- Objetivos -
**A.** Segundo o texto sobre o mês de maio, a quem a piedade dos fiéis consagra esse mês?
**B.** Prossiga o texto sobre o mês de maio a partir da última frase apresentada.
***** Trecho citado
AOS
VENERÁVEIS IRMÃOS PATRIARCAS,
PRIMAZES, ARCEBISPOS, BISPOS
E A TODOS OS ORDINÁRIOS DO LUGAR
EM PAZ E COMUNHÃO COM A SÉ APOSTÓLICA
E A TODOS OS HOMENS DE BOA VONTADE
POR
OCASIÃO DO MÊS DE MAIO
Veneráveis Irmãos
Ao
aproximar-se o mês de Maio, consagrado a Maria Santíssima pela
piedade dos fiéis, o nosso espírito exulta ao pensar no espectáculo
comovente de fé e de amor que, dentro em breve, será oferecido em
todas as partes da terra em honra da Rainha do céu. Na verdade, é um
mês em que, nos templos e entre as paredes domésticas, sobe dos
corações dos cristãos até Maria a homenagem mais ardente e afectuosa
da prece e da veneração. E é também o mês em que mais copiosos e
mais abundantes descem até nós, do seu trono, os dons da
misericórdia divina.
Maria, caminho que leva a
Cristo
Muito nos-agrada e consola este
piedoso exercício, tão honroso para a Virgem e tão rico de frutos
espirituais para o povo cristão. Maria é sempre caminho que leva a
Cristo. Nenhum encontro com ela pode deixar de ser encontro com o
próprio Cristo. E que outra coisa significa o recurso contínuo, a
Maria, senão procurar, entre os seus braços, nela, por ela e com
ela, Cristo nosso Salvador, a quem os homens, no meio dos desvarios
e dos perigos da terra, têm o dever e sentem constante necessidade
de dirigir-se, como a porto de salvação e fonte transcendente de
vida?
**********
***** Material fornecido
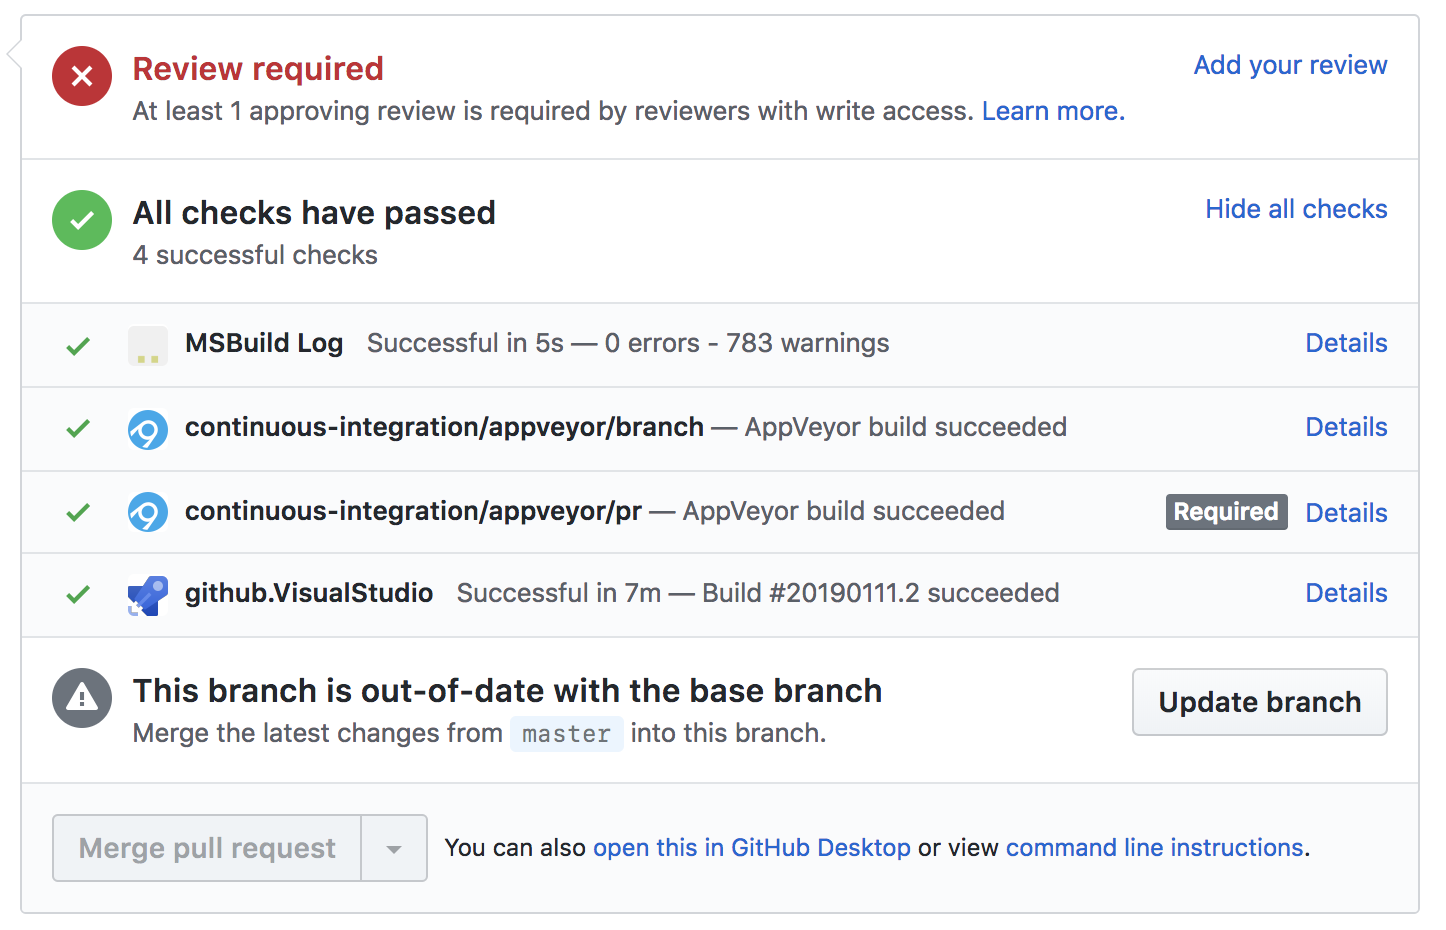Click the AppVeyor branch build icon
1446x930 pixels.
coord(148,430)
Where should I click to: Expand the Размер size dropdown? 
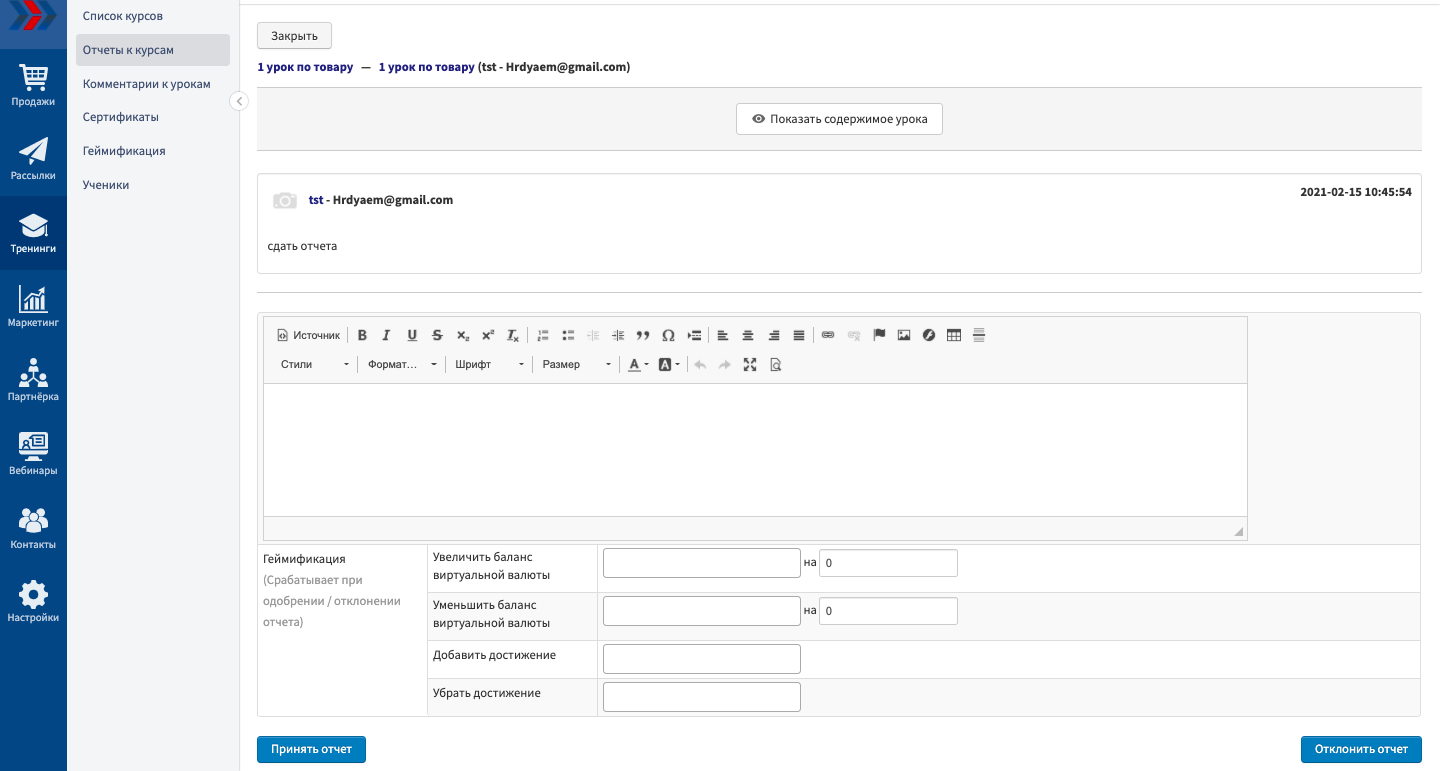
**********
- Respostas por tarefa -
**A.** A Maria Santíssima.

**B.**
Apelo ao povo cristão
Exactamente porque o mês de
Maio nos leva assim a orarmos com maior intensidade e confiança, e
porque durante ele as nossas súplicas encontram mais fácil acesso
até ao coração misericordioso da Virgem Maria, aprouve aos nossos
predecessores escolher este mês consagrado a Maria para incitarem o
povo cristão a orações públicas, todas as vezes que o requeriam as
necessidades da Igreja ou algum perigo ameaçador que pairasse sobre
o mundo. Também nós, Veneráveis Irmãos, sentimos este ano a
necessidade de dirigir convite semelhante a todo o mundo católico.
Se consideramos as necessidades presentes da Igreja e as condições
em que se encontra a paz no mundo, temos sérios motivos de crer que
a hora actual tem especial gravidade, e mais que nunca urge dirigir
a todo o povo cristão um apelo para que se forme um coro de orações.
Primeiro motivo deste apelo:
êxito do Concílio Ecuménico
O primeiro
motivo deste apelo é-nos sugerido pelo momento histórico que a
Igreja está atravessando, neste período do Concílio Ecuménico.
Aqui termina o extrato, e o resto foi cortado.